Collected data entries:
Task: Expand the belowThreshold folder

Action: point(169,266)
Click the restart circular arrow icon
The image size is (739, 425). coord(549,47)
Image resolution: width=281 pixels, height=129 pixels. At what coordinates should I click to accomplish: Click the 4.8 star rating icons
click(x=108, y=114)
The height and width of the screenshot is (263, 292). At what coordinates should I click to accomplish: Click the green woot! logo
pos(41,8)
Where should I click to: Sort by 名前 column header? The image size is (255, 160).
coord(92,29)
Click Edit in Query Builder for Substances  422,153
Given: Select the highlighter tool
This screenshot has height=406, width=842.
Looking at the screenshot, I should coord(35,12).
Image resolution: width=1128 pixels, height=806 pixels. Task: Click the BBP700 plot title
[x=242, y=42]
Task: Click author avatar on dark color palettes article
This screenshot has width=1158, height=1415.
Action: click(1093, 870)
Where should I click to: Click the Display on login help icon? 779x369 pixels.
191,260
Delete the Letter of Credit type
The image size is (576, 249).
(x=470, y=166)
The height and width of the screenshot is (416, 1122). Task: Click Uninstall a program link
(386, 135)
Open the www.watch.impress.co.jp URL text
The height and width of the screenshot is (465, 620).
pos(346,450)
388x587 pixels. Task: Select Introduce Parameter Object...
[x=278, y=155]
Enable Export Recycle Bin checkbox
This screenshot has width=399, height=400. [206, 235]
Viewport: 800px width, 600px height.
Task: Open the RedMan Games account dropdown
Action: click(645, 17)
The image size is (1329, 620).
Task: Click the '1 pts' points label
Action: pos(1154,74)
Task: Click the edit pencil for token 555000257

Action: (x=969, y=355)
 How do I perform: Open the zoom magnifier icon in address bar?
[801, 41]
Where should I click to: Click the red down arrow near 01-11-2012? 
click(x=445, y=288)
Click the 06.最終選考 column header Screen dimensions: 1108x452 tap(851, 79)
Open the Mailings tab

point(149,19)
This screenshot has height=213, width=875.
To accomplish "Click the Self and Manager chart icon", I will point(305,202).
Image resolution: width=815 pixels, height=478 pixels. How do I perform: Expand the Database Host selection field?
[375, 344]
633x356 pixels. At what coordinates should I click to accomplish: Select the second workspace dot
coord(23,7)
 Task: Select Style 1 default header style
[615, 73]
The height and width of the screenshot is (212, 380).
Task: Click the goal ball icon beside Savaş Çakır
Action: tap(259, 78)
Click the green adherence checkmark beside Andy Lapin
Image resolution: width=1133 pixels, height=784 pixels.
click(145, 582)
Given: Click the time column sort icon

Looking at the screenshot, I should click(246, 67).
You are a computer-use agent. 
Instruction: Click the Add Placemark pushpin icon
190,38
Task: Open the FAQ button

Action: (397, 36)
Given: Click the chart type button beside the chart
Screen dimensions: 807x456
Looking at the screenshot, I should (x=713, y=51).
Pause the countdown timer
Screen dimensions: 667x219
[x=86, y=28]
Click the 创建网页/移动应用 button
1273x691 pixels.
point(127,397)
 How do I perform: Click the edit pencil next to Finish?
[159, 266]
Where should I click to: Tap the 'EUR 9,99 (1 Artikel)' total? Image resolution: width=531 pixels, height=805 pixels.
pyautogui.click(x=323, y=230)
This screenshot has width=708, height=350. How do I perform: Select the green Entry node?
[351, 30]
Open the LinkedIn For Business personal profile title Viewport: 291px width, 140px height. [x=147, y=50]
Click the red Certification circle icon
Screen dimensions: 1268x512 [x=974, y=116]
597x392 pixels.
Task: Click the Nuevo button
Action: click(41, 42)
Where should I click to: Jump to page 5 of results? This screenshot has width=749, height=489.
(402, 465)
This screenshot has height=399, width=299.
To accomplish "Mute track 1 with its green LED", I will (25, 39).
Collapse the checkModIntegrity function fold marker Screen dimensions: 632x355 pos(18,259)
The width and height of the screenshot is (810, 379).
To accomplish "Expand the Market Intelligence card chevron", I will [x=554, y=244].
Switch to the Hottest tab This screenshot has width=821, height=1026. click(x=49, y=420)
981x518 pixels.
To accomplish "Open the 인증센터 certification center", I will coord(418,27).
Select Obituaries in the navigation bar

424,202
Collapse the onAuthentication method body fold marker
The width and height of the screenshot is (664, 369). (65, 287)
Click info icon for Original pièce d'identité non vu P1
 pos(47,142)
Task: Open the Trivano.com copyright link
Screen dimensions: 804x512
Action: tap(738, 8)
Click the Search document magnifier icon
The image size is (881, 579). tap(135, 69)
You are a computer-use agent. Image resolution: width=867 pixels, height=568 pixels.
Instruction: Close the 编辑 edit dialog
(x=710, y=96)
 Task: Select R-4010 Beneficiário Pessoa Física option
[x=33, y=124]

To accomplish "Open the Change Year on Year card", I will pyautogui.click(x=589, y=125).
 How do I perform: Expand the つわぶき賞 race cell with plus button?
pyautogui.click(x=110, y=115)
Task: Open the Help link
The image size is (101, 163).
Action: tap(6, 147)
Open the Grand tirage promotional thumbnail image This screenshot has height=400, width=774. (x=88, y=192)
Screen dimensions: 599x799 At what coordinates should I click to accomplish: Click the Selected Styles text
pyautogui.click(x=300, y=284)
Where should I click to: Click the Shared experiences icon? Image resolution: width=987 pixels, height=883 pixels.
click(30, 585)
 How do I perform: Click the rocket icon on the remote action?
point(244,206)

**WHAT TO PRODUCE**: Whenever a line of the records holds the string "chart", pick it out and copy it.

**RESULT BELOW**:
To accomplish "Click the Self and Manager chart icon", I will point(305,202).
Given: Click the chart type button beside the chart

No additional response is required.